Anthropic seeks appeals court stay of Pentagon supply-chain risk designation
Dario Amodei, Anthropic’s CEO, speaking on CNBC’s “Squawk Box” outside the World Economic Forum in Davos, Switzerland, on Jan. 21, 2025.
Gerry Miller | CNBC
Anthropic on Wednesday sought a stay from a U.S. appeals court after the Pentagon said the company was a supply-chain risk, pending a judicial review of the case, adding that the designation could cost it billions of dollars in lost revenue.
Anthropic’s latest request comes after a weeks-long dispute over technology guardrails on the use of Anthropic’s artificial intelligence tools by the U.S. military.
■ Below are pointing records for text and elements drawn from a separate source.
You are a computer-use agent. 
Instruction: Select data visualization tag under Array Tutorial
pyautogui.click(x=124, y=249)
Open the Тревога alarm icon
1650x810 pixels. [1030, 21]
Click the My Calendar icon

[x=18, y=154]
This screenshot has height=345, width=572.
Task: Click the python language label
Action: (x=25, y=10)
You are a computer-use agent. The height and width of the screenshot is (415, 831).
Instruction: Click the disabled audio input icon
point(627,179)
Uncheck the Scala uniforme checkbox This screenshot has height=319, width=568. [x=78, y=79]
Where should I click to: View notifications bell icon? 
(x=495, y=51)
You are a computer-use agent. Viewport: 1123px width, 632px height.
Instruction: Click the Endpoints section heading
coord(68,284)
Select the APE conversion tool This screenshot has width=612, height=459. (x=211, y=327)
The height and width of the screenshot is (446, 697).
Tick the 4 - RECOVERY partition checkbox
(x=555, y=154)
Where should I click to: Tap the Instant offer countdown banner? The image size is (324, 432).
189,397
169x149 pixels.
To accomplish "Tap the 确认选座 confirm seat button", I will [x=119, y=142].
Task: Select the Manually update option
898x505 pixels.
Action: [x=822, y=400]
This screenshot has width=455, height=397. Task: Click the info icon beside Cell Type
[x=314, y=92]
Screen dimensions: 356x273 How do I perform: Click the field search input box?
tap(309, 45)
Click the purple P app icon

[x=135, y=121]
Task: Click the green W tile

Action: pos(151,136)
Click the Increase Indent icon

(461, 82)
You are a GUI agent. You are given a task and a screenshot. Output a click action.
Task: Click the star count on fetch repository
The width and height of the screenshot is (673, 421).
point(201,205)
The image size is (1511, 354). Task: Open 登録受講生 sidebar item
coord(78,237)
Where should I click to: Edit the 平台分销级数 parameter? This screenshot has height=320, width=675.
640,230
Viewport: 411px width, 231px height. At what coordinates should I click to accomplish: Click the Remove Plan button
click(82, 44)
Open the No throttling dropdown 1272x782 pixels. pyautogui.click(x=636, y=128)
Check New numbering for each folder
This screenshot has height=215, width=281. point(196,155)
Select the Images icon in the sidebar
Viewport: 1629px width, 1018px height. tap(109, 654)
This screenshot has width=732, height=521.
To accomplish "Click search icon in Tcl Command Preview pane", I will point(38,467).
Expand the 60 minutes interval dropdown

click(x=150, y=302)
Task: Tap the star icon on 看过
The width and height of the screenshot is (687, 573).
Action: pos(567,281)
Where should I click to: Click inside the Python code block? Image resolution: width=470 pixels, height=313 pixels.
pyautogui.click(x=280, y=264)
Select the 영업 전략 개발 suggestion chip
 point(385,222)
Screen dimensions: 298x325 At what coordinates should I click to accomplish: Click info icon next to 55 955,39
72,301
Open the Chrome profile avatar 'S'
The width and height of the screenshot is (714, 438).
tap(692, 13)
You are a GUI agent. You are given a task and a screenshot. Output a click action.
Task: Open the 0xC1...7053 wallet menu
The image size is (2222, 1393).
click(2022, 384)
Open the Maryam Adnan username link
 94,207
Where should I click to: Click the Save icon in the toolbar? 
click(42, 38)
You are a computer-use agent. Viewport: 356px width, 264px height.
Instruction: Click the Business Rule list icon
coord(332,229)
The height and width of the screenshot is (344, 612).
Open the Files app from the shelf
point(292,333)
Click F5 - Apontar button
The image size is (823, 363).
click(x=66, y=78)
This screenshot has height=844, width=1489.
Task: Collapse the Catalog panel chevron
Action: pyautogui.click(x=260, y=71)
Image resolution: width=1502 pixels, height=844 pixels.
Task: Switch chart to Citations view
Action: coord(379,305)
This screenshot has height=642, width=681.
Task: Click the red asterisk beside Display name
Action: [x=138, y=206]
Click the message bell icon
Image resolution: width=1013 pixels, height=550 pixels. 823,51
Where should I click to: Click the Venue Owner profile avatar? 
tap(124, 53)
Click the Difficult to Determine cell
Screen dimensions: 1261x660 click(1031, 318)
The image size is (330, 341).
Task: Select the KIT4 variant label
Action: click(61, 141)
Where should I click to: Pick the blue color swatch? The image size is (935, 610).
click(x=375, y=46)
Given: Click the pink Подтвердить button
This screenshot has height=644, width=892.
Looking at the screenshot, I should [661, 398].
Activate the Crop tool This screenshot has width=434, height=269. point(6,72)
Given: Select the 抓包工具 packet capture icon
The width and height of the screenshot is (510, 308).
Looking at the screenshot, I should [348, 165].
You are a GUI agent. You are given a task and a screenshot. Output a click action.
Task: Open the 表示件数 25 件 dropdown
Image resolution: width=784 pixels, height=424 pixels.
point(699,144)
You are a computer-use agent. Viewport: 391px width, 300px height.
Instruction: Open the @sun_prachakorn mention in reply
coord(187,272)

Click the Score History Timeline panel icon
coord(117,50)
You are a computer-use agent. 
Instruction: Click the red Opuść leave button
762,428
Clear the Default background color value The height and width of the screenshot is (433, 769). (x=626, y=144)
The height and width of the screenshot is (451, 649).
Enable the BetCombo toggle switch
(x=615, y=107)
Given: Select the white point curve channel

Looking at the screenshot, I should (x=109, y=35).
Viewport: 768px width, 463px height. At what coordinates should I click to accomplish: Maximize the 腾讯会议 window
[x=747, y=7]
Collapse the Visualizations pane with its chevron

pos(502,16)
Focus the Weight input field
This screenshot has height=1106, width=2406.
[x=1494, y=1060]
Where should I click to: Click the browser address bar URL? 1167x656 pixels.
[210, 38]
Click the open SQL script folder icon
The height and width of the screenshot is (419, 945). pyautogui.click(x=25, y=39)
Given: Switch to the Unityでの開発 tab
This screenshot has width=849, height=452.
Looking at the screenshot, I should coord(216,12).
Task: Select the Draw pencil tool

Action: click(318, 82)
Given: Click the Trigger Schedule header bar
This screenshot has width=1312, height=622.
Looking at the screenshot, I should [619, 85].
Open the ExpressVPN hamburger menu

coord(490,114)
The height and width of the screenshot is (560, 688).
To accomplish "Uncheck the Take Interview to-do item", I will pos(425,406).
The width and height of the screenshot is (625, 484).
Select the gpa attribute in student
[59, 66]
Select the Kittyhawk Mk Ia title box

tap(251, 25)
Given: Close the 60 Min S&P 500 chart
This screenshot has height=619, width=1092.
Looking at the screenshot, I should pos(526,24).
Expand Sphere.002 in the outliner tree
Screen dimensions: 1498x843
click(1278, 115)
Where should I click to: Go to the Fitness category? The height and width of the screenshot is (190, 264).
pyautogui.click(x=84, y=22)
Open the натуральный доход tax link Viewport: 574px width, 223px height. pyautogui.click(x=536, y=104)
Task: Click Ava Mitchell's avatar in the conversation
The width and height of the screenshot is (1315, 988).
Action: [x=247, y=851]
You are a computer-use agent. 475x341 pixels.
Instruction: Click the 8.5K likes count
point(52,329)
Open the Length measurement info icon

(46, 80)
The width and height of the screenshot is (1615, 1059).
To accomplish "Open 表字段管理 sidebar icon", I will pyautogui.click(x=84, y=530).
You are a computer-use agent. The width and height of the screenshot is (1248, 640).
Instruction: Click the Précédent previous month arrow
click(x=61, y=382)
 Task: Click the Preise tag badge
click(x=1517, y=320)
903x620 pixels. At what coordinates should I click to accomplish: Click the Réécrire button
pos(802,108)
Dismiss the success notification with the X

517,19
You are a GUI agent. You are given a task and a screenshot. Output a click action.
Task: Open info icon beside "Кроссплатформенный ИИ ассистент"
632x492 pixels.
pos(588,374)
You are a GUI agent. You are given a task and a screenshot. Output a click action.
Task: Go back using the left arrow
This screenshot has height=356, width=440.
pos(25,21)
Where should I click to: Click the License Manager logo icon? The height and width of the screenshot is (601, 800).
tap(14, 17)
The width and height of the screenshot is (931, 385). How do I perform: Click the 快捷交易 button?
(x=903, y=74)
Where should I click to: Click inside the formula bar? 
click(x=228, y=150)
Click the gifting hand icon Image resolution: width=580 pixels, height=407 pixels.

Defense Secretary Pete Hegseth labelled the firm a supply-chain risk and barred the Pentagon and its contractors from using its AI products.
The AI firm separately filed a lawsuit earlier this week in a California federal court to challenge its Pentagon blacklisting.
In a filing with the U.S. Court of Appeals for the District of Columbia Circuit on Wednesday, Anthropic said the Pentagon’s supply-chain designation would cause the company “irreparable harm.”
According to Anthropic’s court filing, more than 100 enterprise customers have reached out to the company about the designation.
“By Anthropic’s best estimate, for 2026, the government’s adverse actions risk hundreds of millions, or even multiple billions, of dollars in lost revenue,” lawyers for the AI firm wrote.
The Pentagon did not immediately respond to a request for comment outside of regular business hours.